Rod Brazier of AusAID, Education Secretary Bro. Armin Luistro, Autonomous Region in Muslim Mindanao Gov. Mujiv Hataman, and the region’s education chief, lawyer Jamar Kulayan, signed in this city the “Subsidiary Arrangement” for the BEAM-ARMM in the presence of more than a hundred teachers and school officials wearing colorful traditional Moro attires.

 

The AusAID has been helping in the ARMM’s education thrusts in impoverished Muslim communities for several years now. The tie-up package will last for 72 months, according to the agreement.

 

AusAID has earmarked 85 million (in Australian currency), or roughly more than P3 billion, for the education assistance, while the national government is to raise P363 million as counterpart funding.

 

The project aims to put up new school buildings, libraries and training centers for public school teachers in the autonomous region, which covers Maguindanao and Lanao del Sur, which are both in Central Mindanao, the cities of Lamitan and Marawi, and the island provinces of Basilan, Sulu and Tawi-Tawi.

 

Hataman, who was appointed caretaker of the ARMM by President Benigno Aquino III in December 2011, said he would see to it that the funds intended for BEAM are spent religiously and in the most transparent manner.


“We are calling on the media community in the autonomous region, the Moro and non-Moro sectors, the civil society organizations, and the rank and file of the regional education department, to help monitor the implementation of projects under BEAM-ARMM,” he said.

 

In a message to ARMM officials after the signing of the agreement, Luistro said President Aquino wants the BEAM implemented successfully to improve the quality of education in the autonomous region.

 

The ARMM is a common bastion of the Moro Islamic Liberation Front and the Moro National Liberation Front, which signed a peace accord with the national government on September 2, 1996.

 

The government and the MILF, on the other hand, forged last October 15 a framework agreement setting the parameters for the creation of a “Bangsamoro” regional entity that would eventually replace the ARMM.

 

The government is aiming at signing a final peace agreement with the MILF before the end of Aquino's term.

 

The region has serious illiteracy problems.

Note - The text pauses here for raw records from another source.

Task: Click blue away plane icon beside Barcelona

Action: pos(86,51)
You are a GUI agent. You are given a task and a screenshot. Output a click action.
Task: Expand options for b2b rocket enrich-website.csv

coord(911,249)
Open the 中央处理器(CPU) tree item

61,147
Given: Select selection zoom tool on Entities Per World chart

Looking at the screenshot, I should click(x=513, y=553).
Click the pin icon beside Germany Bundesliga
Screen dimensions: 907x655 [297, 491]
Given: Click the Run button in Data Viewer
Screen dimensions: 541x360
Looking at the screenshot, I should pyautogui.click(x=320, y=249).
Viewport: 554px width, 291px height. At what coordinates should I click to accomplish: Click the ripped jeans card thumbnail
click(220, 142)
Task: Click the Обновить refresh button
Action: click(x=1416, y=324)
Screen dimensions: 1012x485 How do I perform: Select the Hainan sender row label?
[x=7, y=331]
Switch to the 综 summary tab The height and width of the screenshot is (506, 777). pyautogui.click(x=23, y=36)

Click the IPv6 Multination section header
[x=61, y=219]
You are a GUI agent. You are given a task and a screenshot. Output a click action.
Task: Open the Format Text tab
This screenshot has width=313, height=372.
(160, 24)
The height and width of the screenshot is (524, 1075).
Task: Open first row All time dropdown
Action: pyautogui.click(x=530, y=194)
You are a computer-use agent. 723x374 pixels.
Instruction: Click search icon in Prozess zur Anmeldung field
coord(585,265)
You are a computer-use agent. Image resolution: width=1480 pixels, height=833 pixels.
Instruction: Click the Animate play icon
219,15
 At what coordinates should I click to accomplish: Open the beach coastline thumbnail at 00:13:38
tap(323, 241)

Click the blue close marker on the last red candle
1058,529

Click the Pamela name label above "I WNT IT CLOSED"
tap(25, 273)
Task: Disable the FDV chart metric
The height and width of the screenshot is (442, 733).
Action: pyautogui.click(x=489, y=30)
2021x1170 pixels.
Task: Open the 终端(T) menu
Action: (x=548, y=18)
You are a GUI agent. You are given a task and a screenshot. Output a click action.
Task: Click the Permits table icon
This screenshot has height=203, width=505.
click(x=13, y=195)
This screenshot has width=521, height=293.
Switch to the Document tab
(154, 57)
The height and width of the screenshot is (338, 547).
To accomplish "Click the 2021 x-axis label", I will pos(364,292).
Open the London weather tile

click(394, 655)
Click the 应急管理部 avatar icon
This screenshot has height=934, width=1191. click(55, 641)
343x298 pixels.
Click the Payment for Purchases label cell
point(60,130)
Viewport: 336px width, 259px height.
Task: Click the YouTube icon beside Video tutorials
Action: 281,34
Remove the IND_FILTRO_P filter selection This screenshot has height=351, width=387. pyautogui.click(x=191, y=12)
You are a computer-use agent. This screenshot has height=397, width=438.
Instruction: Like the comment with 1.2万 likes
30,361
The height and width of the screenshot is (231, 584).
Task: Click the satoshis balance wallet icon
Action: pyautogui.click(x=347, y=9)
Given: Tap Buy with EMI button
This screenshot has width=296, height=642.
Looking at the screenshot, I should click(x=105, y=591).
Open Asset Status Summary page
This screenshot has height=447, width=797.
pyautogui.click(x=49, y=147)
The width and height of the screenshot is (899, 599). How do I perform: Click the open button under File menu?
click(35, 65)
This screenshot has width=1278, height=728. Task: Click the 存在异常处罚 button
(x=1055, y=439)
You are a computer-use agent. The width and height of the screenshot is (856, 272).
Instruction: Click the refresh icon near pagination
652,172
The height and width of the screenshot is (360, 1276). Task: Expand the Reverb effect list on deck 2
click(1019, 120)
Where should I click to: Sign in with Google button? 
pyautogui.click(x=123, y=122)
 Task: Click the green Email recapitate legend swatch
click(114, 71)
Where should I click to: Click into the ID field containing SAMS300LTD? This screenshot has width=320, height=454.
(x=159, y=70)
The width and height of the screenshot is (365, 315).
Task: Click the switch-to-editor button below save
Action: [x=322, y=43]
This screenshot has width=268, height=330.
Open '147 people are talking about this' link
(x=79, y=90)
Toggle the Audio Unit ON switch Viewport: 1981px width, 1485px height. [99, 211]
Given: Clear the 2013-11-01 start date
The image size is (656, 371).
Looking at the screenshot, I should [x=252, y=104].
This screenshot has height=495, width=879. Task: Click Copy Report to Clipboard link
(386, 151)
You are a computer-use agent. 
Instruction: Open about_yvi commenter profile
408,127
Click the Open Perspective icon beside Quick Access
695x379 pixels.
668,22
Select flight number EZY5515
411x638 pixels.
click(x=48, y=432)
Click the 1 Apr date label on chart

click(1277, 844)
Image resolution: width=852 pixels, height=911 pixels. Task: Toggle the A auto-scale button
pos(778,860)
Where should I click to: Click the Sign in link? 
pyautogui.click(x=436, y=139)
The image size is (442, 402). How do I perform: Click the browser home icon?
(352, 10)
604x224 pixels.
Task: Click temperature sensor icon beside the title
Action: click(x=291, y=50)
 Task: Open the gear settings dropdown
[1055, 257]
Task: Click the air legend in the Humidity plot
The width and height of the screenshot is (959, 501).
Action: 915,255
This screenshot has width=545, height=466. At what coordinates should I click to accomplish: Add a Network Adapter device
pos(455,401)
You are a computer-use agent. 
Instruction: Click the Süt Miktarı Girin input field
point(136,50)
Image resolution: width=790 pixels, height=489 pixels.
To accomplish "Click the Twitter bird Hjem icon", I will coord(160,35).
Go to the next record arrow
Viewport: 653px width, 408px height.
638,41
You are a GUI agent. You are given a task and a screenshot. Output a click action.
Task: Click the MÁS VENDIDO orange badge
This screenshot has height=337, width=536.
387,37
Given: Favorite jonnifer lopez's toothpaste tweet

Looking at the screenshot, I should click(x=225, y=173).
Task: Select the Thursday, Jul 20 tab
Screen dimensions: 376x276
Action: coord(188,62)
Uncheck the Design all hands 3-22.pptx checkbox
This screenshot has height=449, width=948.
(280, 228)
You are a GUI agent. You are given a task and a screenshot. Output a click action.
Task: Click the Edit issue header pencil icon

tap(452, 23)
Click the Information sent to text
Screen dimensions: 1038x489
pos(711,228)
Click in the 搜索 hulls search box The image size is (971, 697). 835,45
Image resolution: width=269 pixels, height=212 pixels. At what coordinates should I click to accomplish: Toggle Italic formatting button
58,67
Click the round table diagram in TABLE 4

Poor education is also blamed for much of the security woes besetting the area and the grinding poverty stunting the socio-economic growth of the local communities.

 

Brazier said education can indeed foster peace and security in local communities.

 

Their “education experience” in Australia, according to Brazier, is enough proof on how peace, economic growth and political stability can easily be achieved when people have access to quality education.

 

Peace advocacy organizations in Central Mindanao were quick to acknowledge and appreciate the AusAID support for the BEAM-ARMM initiative.

 

Oblate missionary Eliseo Mercado, Jr., director of the Institute for Autonomy and Governance, a partner outfit of the Konrad Adenaeur Stiftung of Germany, said the AusAid-Philippine education project will boost the Mindanao peace process, which aims to build a community of well-educated people in areas where Moro people thrive.

 

Mercado, who has authored several reference materials on the Mindanao Moro situation and the Southern Mindanao conflict, said education is just as essential as providing livelihood and implementing a disarmament program for people in the ARMM.

 

Mercado said an educated community will also appreciate the importance of relying on the country’s justice system in seeking redress and, in effect, curtail effectively the region’s peace and order problems.